_REQUIREMENT_
Please count the lines in the records below that contain the string "page", treating uppercase and lowercase letters as different. Reply with the number only.

_PROVIDED RECORDS_
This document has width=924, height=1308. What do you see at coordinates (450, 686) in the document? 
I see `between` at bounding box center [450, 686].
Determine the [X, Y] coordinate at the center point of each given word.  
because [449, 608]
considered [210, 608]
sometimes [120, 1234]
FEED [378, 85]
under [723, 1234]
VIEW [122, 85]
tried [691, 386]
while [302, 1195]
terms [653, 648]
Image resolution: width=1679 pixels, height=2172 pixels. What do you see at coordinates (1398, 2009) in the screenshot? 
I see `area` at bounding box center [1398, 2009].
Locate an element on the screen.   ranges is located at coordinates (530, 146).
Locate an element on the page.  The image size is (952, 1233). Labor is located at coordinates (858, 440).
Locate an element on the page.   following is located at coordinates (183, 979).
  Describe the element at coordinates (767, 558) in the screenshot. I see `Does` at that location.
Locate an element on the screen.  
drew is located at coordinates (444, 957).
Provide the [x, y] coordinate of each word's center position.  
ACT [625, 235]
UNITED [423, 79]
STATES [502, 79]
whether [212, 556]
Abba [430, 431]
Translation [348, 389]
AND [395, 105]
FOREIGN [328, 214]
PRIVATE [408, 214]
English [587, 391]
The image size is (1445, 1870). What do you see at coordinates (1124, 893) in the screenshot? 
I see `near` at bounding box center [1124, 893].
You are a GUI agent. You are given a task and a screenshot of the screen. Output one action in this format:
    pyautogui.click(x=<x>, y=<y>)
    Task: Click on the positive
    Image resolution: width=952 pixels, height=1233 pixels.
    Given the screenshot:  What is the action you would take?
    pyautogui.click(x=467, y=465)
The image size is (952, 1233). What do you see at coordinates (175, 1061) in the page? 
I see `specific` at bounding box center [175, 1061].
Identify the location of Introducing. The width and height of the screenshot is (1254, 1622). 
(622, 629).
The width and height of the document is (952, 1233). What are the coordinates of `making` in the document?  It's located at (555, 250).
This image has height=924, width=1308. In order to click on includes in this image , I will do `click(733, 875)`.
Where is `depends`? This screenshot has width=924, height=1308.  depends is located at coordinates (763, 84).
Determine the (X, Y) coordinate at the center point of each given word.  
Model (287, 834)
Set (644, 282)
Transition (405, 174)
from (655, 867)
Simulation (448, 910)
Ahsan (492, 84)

_EXERCISE RESPONSE_
3